Every physical theory involves some basic physical concepts, a mathemati- cal formalism, and set of correspondence rules which map the physical concepts onto the mathematical objects that represent them. The correspondence rules are first used to express a physical problem in mathematical terms. Once the mathematical version of the problem is formulated, it may be solved by purely mathematical techniques that need not have any physical interpretation. The formal solution is then translated back into the physical world by means of the correspondence rules.

My question is about the correspondence between self-adjoint operators and dynamical variables, and between state (density) operators and physical states.

Self-adjoint operators and dynamical variables

On page 45, Ballentine says

An observable is a dynamical variable that can, in principle, be measured.

where, at some earlier time, he has also given the following postulate of quantum mechanics:

Postulate 1. To each dynamical variable (physical concept) there corresponds a linear operator (mathematical object), and the possible values of the dynamical variable are the eigenvalues of the operator.

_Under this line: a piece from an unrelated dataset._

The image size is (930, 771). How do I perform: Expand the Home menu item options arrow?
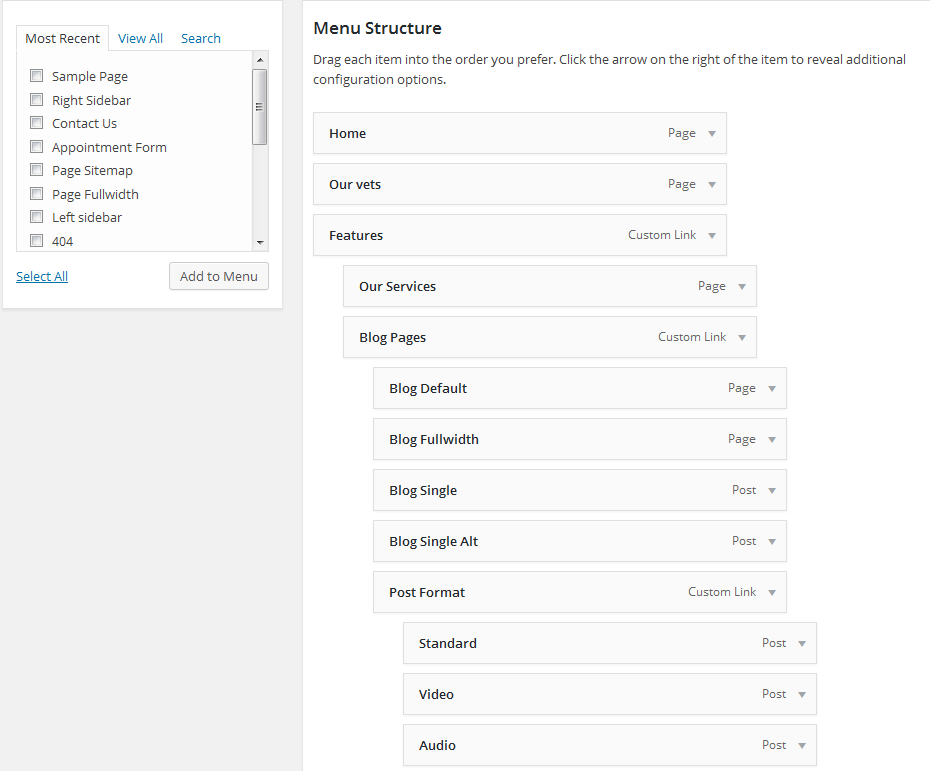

I give this latter postulate just to demonstrate Ballentine's definition/usage of the word "dynamical variable", which is of course not in general the same as its traditional usage as a function on phase space. At any rate, the point is that there is some word for the physical quantities of interest in a given system. My questions here are twofold:

(1) Do we customarily assume (or can one prove?) that every self-adjoint can be measured in the physical world, in principle? I'm not even sure what such a proof would look like, but I do think it's conceivable that there is not a bijective correspondence between self-adjoint operators on Hilbert space and dynamical variables. Indeed, I think there mustn't be, seeing as density operators for example are self-adjoint and yet don't correspond to any dynamical variable?

(2) The more important question is one in the physical world entirely. Ballentine seems to make a distinction between observables and dynamical variables. But is there any reason to suspect that there are physical quantities which cannot, in principle, be measured?

State (density) operators and physical states

Ballentine shows quite clearly in Chapter 2 how each state can be represented by a unit trace, positive, self-adjoint operator. My question is therefore:

(3) Do we assume that, in principle, every unit trace, positive, self-adjoint operator corresponds to some physical state? Is there a proof that a preparation procedure can exist for each such state?

Perhaps the answers to these questions are in a quantum information text somewhere, but I am unfortunately not at present an owner of such a text.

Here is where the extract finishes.